Coste nivelado de la energía (LCOE)
El coste nivelado de la energía es el coste medio por kilovatio hora de construir y operar una instalación fotovoltaica durante toda su vida útil, calculado dividiendo los costes totales descontados (inversión, operación y financiación) entre la energía total descontada. Es la métrica principal para saber si un proyecto gana al precio de red.
El coste nivelado de la energía es la cifra única que comprime toda la vida financiera de una instalación fotovoltaica en un valor comparable. En lugar de preguntar cuánto cuesta esta instalación hoy, o cuánto costará la electricidad el año que viene, el LCOE pregunta: si reparto cada euro gastado entre cada kilovatio hora producido, a lo largo de 25 o 30 años, ¿cuánto me costó realmente cada kWh?
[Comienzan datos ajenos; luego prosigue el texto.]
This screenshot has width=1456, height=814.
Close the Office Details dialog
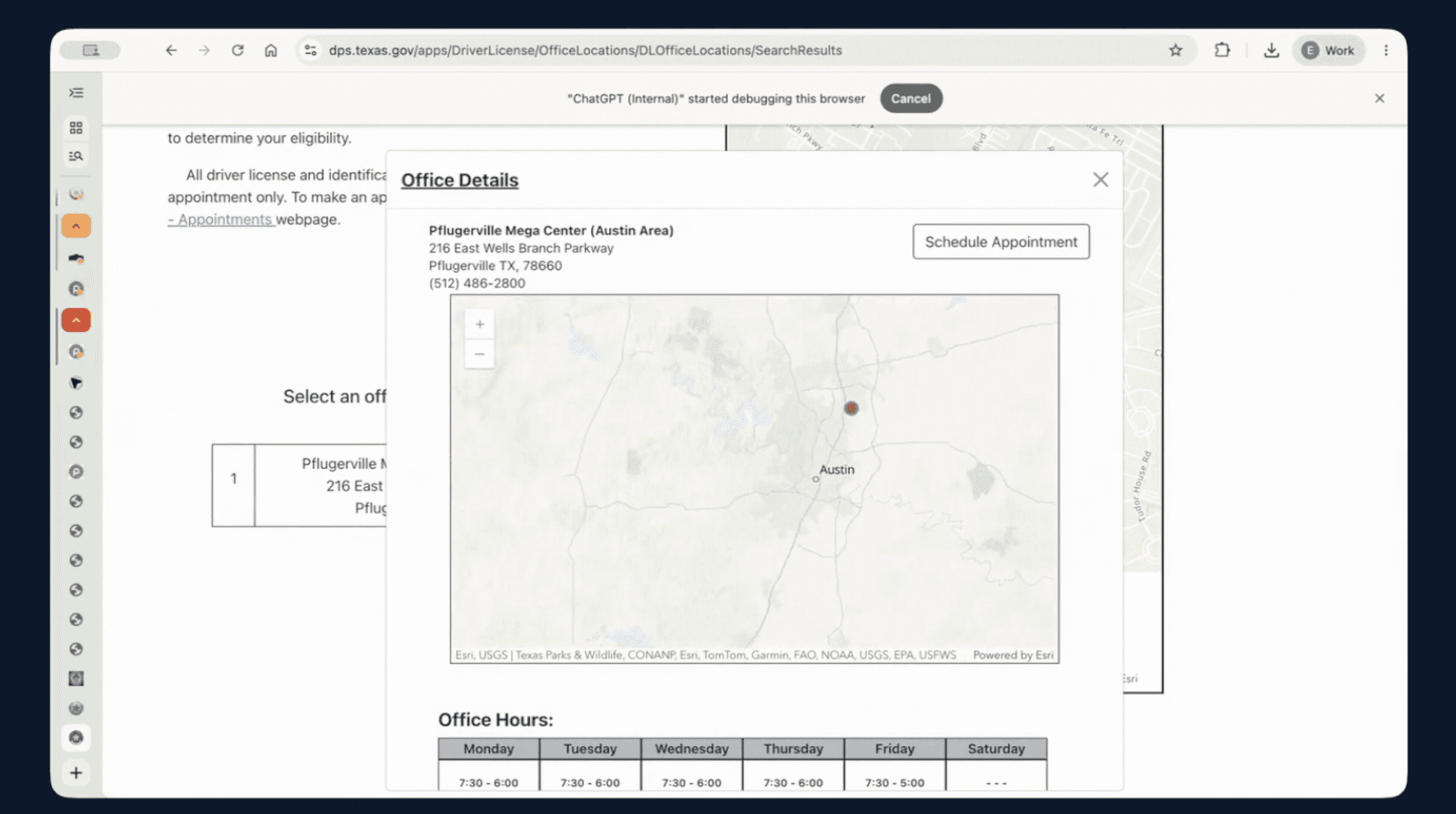[x=1100, y=180]
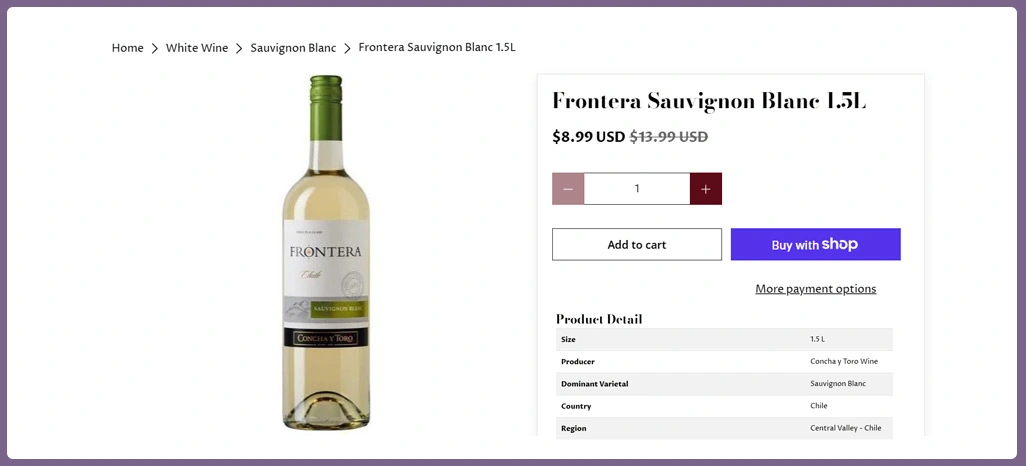
Task: Click the Frontera wine bottle image
Action: click(325, 255)
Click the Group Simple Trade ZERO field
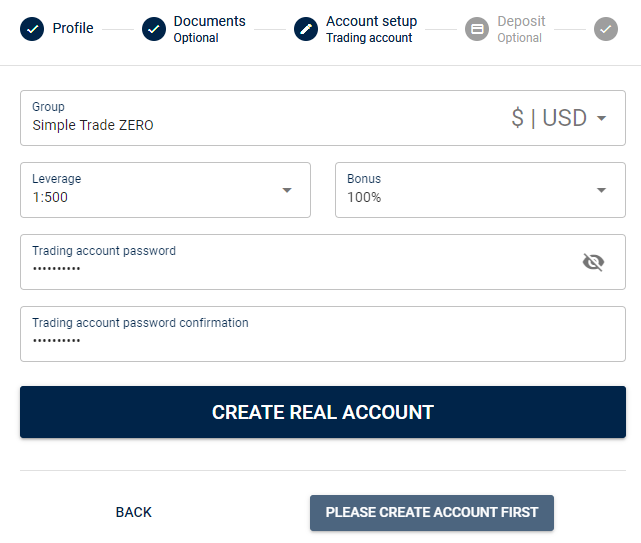 (x=323, y=118)
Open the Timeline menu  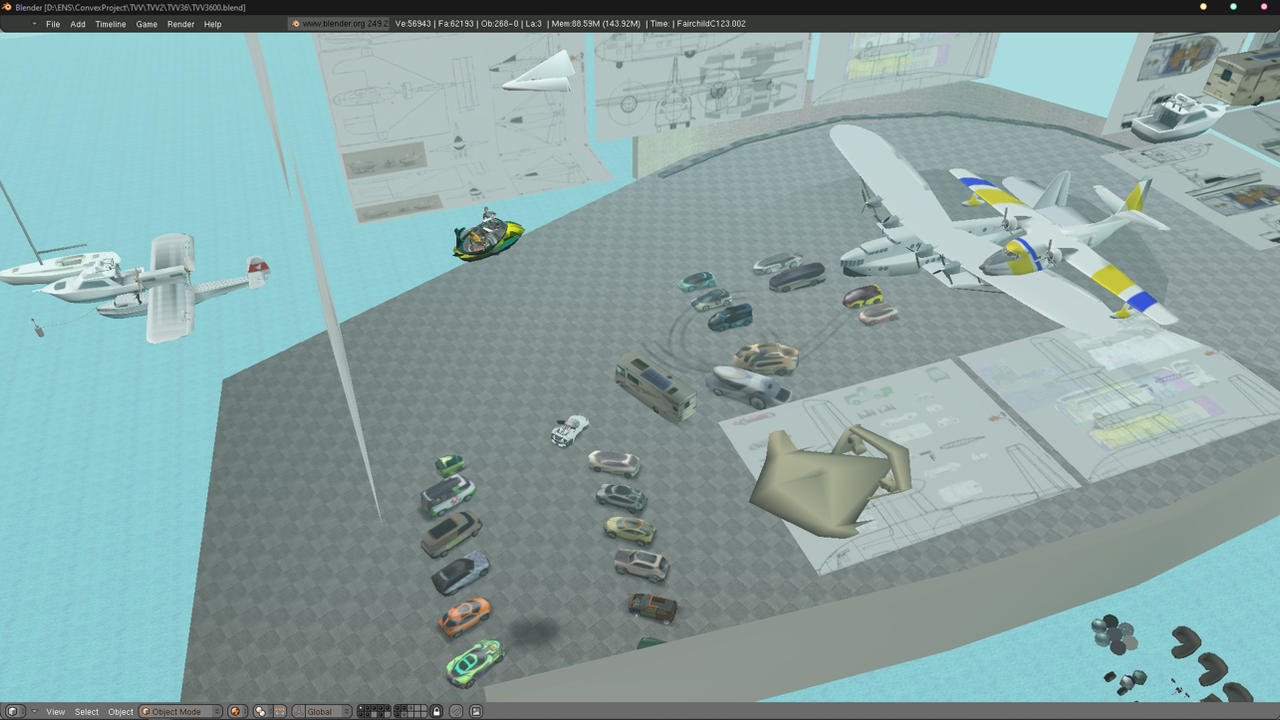click(x=110, y=24)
La fórmula divide el valor presente neto de todos los costes de vida útil entre el valor presente neto de toda la energía generada. Ambos lados se descuentan a hoy con el coste de capital del proyecto, expresado normalmente como WACC. Una instalación con inversión contenida, buena irradiación y deuda barata produce un LCOE bajo. Una instalación con financiación cara, sombras pesadas o costes de operación altos produce un LCOE alto.
Los factores de coste que un instalador debería conocer: la degradación de los módulos se acumula y reduce el denominador cada año, ya que un 0,5 por ciento anual recorta alrededor del 5 por ciento la producción a diez años. La sustitución del inversor entre el año diez y el doce es un coste puntual relevante, con frecuencia olvidado en los cálculos de amortización simple. Seguro y monitorización continua añaden entre un 0,3 y un 1 por ciento del coste de la instalación cada año. Todo ello eleva el LCOE por encima de la estimación ingenua que sale de dividir el coste entre la producción del primer año.
El argumento de la paridad de red depende por completo del LCOE. Cuando el LCOE de un proyecto queda por debajo del precio minorista local, el cliente paga menos por kWh siendo propietario que comprando a la red. En Europa, con tarifas minoristas altas, ese umbral se superó hace años en casi cualquier emplazamiento razonable, y la conversación se desplaza a con qué rapidez devuelve capital el proyecto y con cuánto riesgo.
Por qué es importante para los instaladores solares
Cuando un comprador industrial o comercial pregunta si el proyecto tiene sentido, el LCOE es la cifra que quiere. Presentar un LCOE creíble, con la tasa de descuento declarada y los componentes de coste desglosados, convierte una conversación de marketing en una conversación de asignación de capital. SolarVis genera el LCOE como parte del resultado de viabilidad, así que la propuesta llega hablando ya el idioma del departamento financiero. Si enlaza ese LCOE con una propuesta que lo compara con la tarifa del cliente, el cierre pasa a ser un problema de cálculo en lugar de un argumentario de venta.
Preguntas habituales
- ¿Cuál es un buen LCOE para un proyecto fotovoltaico en 2026?
- En gran escala, un proyecto bien ubicado suele quedar entre 0,03 y 0,06 euros por kWh. Las instalaciones residenciales van más arriba, normalmente entre 0,08 y 0,15 euros por kWh, porque los costes fijos se reparten sobre menos potencia. La referencia que de verdad importa es la tarifa eléctrica que el cliente paga hoy: en Europa los precios residenciales se mueven en su mayoría entre 0,20 y 0,35 euros por kWh, así que la paridad de red está ampliamente superada.
- ¿Cómo afecta la tasa de descuento al LCOE?
- La tasa de descuento, fijada con frecuencia en el coste medio ponderado del capital, decide cuánto valen hoy los costes y la energía futuros. Una tasa más alta eleva el LCOE, porque reduce el valor presente de la electricidad producida entre los años diez y veinticinco. Los proyectos de gran escala con deuda barata trabajan con un WACC del 4 al 6 por ciento. Un préstamo residencial al 8 o 10 por ciento empuja el LCOE bastante más arriba, y por eso las condiciones de financiación cambian por sí solas la viabilidad de un proyecto.
- ¿Qué costes entran en el cálculo?
- Todos los de la vida útil: inversión inicial (módulos, inversores, estructura, montaje, conexión), operación anual (revisiones, limpieza, monitorización, seguro), reemplazos periódicos (cambio de inversor entre el año diez y el doce) y desmantelamiento cuando aplica. En el denominador va la producción de toda la vida útil, corregida año a año por la degradación de los módulos, normalmente un 0,5 por ciento anual en productos modernos.